Некоторые императоры, видимо, тоже не прочь были выступить в роли «новых основателей» Рима. Так, при Калигуле сенат в числе других почестей постановил праздновать «Парилии» — день прихода императора к власти, означавший как бы второе основание Рима. Этот день считался началом «блаженнейшего века», и Филон Александрийский, описывая эйфорические настроения в начале правления Калигулы, говорил о даровании народу «исономии» — равенства, при котором стираются различия между бедными и богатыми, господином и рабом.
Возможно, эти слова находятся в какой-то связи с сообщениями источников о том, что именно Калигула, желавший умножить народное веселье, продлил празднование Сатурналий до пяти дней. Почти к этому же времени относятся и рассуждения Сенеки о том, что с рабами нужно быть показательно милосердными, следуя примеру предков, которые не только в дни Сатурналий, но и в обычные дни не брезговали обедать за одним столом со своими слугами-домочадцами. По-видимому, сатурнические идеи, сохранявшие свою популярность в низах, римские власти старались в это время направить в безопасное русло, и древнему религиозному празднику Сатурналий пытались придать «примирительную», смягчающую антагонизмы окраску.
Особый интерес вызывает период правления Нерона, разделяемый обычно на две части.
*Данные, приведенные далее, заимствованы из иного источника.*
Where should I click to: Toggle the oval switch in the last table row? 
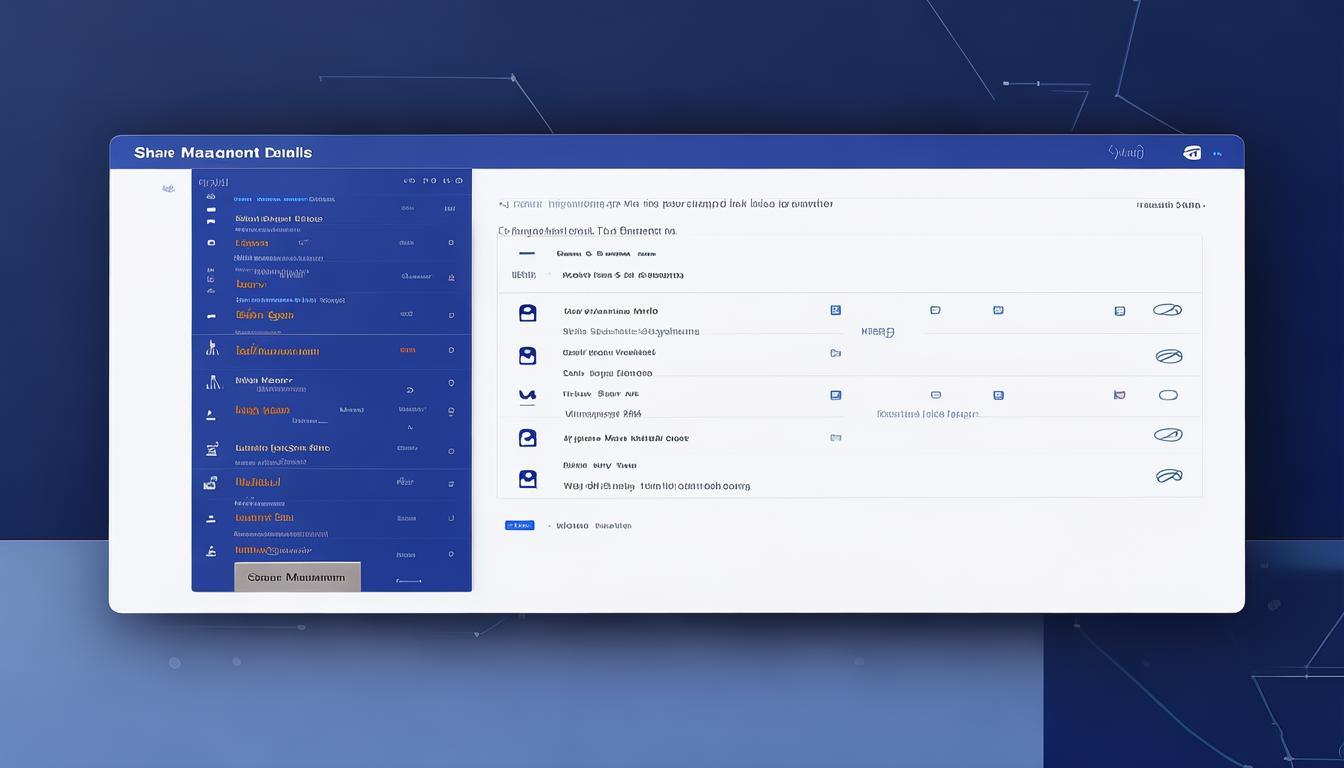[x=1168, y=476]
Первая из них — так называемое «пятилетие» (54—59 годы) — характерна тем, что молодой принцепс обещал «милосердно» править по предначертаниям Августа, восстановить права консулов и сената, отделить свой дом от государства и т.д. Вторая часть правления, начатая убийством матери императора Агриппины, другими преступлениями и разрывом с сенатом, позволила Нерону, по его собственному признанию, испытать, сколь велика сила сосредоточенной в его руках власти.
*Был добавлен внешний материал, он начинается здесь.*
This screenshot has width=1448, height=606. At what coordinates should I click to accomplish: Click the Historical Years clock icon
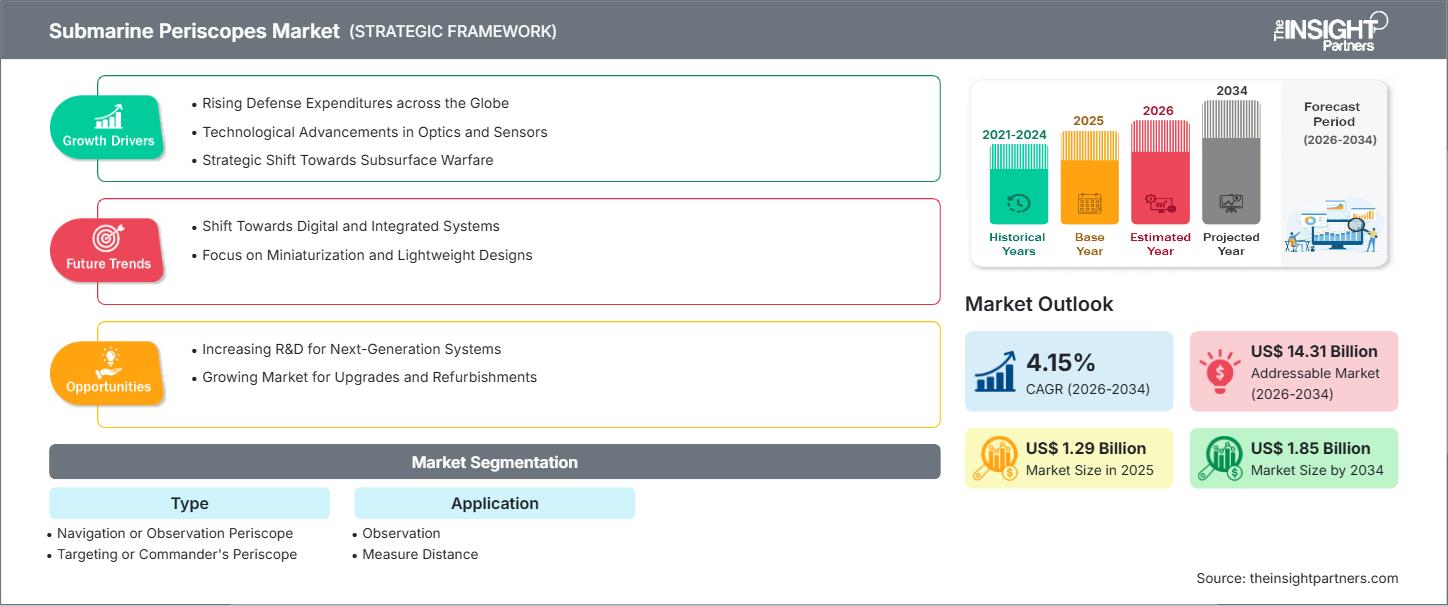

Если в первые годы правления идеальный образ нероновского принципата рисовался в воображении Сенеки, Лукана и других авторов как своеобразная политическая утопия о «наилучшем принцепсе», то в последующие годы иные почитатели Нерона все больше перемещают этот идеальный образ из сферы политической теории в сферу религиозного культа. В период нероновского правления получили развитие сразу две различные концепции грядущей эпохи благоденствия — концепции, восходившие по крайней мере еще ко временам противоборства Антония и Октавиана.
Уже в «Отыквлении» отчетливо проводилась мысль о внешнем сходстве Нерона с Аполлоном и об особом покровительстве ему этого божества. Впоследствии сравнения все чаще переходят в отождествления. Нерону становится недостаточно уверений льстецов в том, что он равен Аполлону в пении и Гелиосу в ристании, он добивается, чтобы его называли Нероном-Аполлоном. Один из сенаторов считает уместным предложить сенату соорудить на государственный счет храм божественному Нерону, неизмеримо возвысившемуся над жребием смертных. Изображение Нерона на камеях, в статуях и других произведениях искусства в виде Аполлона, а также в виде Зевса, Марса, Триптолема, Ромула-Квирина и Гелиоса приобретает самые широкие масштабы.
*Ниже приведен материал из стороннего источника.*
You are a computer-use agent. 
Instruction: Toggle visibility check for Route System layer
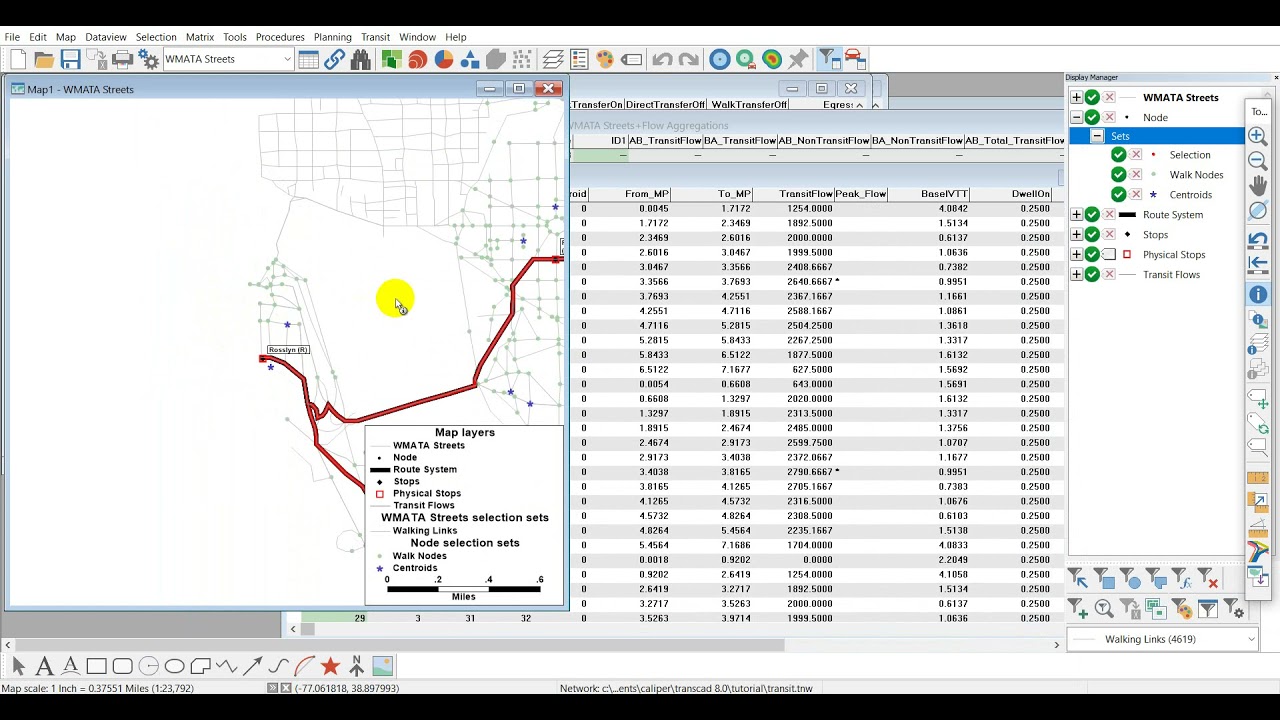[1092, 215]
Отождествление Нерона с Гелиосом заслуживает рассмотрения в контексте утопических идей о Справедливом Солнце. В дерзкой попытке навязать «солнечный монотеизм» Нерон как бы опередил время, фактически став предшественником гораздо более поздних императоров и тетрархов III —IV веков, стремившихся опереться на общеимперский культ единого солнечного божества{28}. Назовем лишь некоторые известные случаи отождествления Нерона с Гелиосом. Во-первых, сохранилось несколько посвященных Нерону надписей, в которых он назван новым Гелиосом, спасителем, благодетелем, владыкой всей вселенной, новым Солнцем, которое осветило эллинов. Во-вторых, на монетах, геммах и (предположительно) на золотой пластине из Анапы до нас дошли изображения Нерона, на которых его голову окружает солнечный венец Гелиоса. Наконец, подтверждением этому служат и свидетельства литературных источников.